Check NFS client installation

Verify nfs-common is installed:

# For Ubuntu/Debian
dpkg -l | grep nfs-common

# For RHEL/CentOS
rpm -qa | grep nfs-utils

Check NFS client version:

nfsstat --version

File Store requires NFSv4.1 support. Ensure your client supports it.

Review mount error messages

Common mount errors and solutions:

ErrorCauseSolution
Connection timed outNetwork connectivity issueCheck VPC and security groups
No route to hostVM can't reach File StoreVerify endpoint IP and VPC configuration
Access deniedCustom security group blockingAdd rule for TCP 2049 (default security groups already allow this)
Stale file handleFile Store recovered while files openUnmount and remount
Invalid argumentWrong mount optionsUse nfsvers=4.1

Mount with verbose output

For detailed debugging, mount with verbose flags:

# Replace `<filestore-endpoint>` with your File Store's endpoint IP
sudo mount -t nfs4 -v -o nfsvers=4.1,_netdev <filestore-endpoint>:/ /mnt/filestore

This shows the mount process step by step.

Connection issues

Connection refused

If you see Connection refused:

  1. Verify File Store is running:

    evroc storage filestore get my-filestore
    
  2. Check if the File Store is in the same zone as your VM:

    status:
      placement:
        zone: se-sto-a
    
  3. Verify security groups allow ingress on TCP port 2049 (only needed if using custom security groups; default security groups already allow this)

Connection timeout

If mounts timeout:

  1. Check if there are custom security groups or firewall rules blocking traffic (default security groups already allow NFS traffic)

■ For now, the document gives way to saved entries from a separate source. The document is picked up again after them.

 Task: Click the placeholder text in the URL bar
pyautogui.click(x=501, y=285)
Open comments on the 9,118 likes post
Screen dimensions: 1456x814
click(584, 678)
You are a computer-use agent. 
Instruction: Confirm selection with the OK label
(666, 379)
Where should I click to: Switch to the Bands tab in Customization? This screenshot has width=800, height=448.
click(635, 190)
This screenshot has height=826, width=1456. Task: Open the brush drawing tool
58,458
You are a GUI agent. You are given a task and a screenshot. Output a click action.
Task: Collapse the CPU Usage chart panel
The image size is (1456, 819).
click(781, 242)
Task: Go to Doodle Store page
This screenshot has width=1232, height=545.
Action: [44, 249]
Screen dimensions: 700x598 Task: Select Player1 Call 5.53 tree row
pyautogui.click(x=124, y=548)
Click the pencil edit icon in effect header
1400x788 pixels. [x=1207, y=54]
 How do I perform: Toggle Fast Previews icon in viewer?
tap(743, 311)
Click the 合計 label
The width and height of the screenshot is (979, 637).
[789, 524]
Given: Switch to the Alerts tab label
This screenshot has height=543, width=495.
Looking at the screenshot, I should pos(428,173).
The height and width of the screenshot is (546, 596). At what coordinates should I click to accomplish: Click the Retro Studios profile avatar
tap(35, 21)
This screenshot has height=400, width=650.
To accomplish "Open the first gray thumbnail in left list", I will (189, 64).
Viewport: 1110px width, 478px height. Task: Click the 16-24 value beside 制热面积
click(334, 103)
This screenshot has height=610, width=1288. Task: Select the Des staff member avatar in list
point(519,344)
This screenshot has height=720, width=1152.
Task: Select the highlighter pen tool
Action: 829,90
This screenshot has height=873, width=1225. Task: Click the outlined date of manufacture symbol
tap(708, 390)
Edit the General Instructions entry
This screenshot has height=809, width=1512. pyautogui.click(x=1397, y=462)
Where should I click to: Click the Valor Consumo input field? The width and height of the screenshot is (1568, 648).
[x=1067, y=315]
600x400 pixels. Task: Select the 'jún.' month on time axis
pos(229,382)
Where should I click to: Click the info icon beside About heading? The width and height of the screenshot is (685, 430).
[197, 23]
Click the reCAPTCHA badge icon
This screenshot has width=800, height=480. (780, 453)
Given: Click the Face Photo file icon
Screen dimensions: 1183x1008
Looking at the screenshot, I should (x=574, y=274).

  2. Verify the File Store endpoint IP hasn't changed (it shouldn't)

Mount hangs indefinitely

If a mount command hangs:

  1. Check if using hard mount option (can cause indefinite hangs on server failure)

  2. Add intr option to allow interruption:

    # Replace `<filestore-endpoint>` with your File Store's endpoint IP
    sudo mount -t nfs4 -o nfsvers=4.1,_netdev,hard,intr <filestore-endpoint>:/ /mnt/filestore
    
  3. If already hung, use Ctrl+C to interrupt

Permission issues

Permission denied on mount

If you see Permission denied when mounting:

  1. Verify you're using sudo:

    sudo mount -t nfs4 ...
    
  2. Check if the mount point exists and is accessible:

    ls -ld /mnt/filestore
    
  3. Ensure the mount point is empty:

    ls -la /mnt/filestore
    

Permission denied accessing files

If mount succeeds but you can't access files:

  1. Check file permissions:

    ls -la /mnt/filestore
    
  2. Verify user/group ownership:

    id
    ls -la /mnt/filestore | head
    
  3. Check if you need root access:

    sudo ls -la /mnt/filestore
    
  4. Verify directory permissions allow access

Stale file handle errors

If you see Stale file handle errors:

Cause: The File Store recovered (pod rescheduled) while you had files open.

Solution:

  1. Close all applications using the File Store

  2. Unmount the File Store:

    sudo umount /mnt/filestore
    
  3. If unmount fails, use lazy unmount:

    sudo umount -l /mnt/filestore
    
  4. Remount:

    # Replace `<filestore-endpoint>` with your File Store's endpoint IP
    sudo mount -t nfs4 -o nfsvers=4.1,_netdev <filestore-endpoint>:/ /mnt/filestore
    

Note: If files were open during the recovery, applications may need to reopen them.

Performance issues

Slow read/write performance

If performance is slower than expected (<100 MB/s):

  1. Check mount options:

    mount | grep filestore
    

    Ensure rsize and wsize are set to 1048576:

    sudo mount -t nfs4 -o nfsvers=4.1,_netdev,rsize=1048576,wsize=1048576 ...
    
  2. Verify same-zone access:

    • File Store performance is guaranteed only within the same zone
    • You may experience variable latency with cross-zone access
  3. Check network latency: Since security groups may block ping, you can estimate latency by timing the mount or file operations. Latency should be <1ms for same-zone access

  4. Monitor File Store metrics:

    • Check if the File Store is under heavy load from other clients
    • Consider distributing load across multiple File Stores
  5. Test throughput:

    # Test write speed
    dd if=/dev/zero of=/mnt/filestore/test-write bs=1M count=1024 oflag=direct
    
    # Test read speed
    dd if=/mnt/filestore/test-write of=/dev/null bs=1M count=1024 iflag=direct
    

Connection drops during heavy load

If connections drop during heavy I/O:

  1. Check if using soft mount (may cause data loss):

    mount | grep filestore
    

    Switch to hard mount:

    sudo mount -t nfs4 -o nfsvers=4.1,_netdev,hard,intr ...
    
  2. Increase NFS timeout values:

    sudo mount -t nfs4 -o nfsvers=4.1,_netdev,hard,timeo=600,retrans=3 ...
    
  3. Reduce concurrent I/O operations

Limit issues

"Connection refused" or "Too many open connections"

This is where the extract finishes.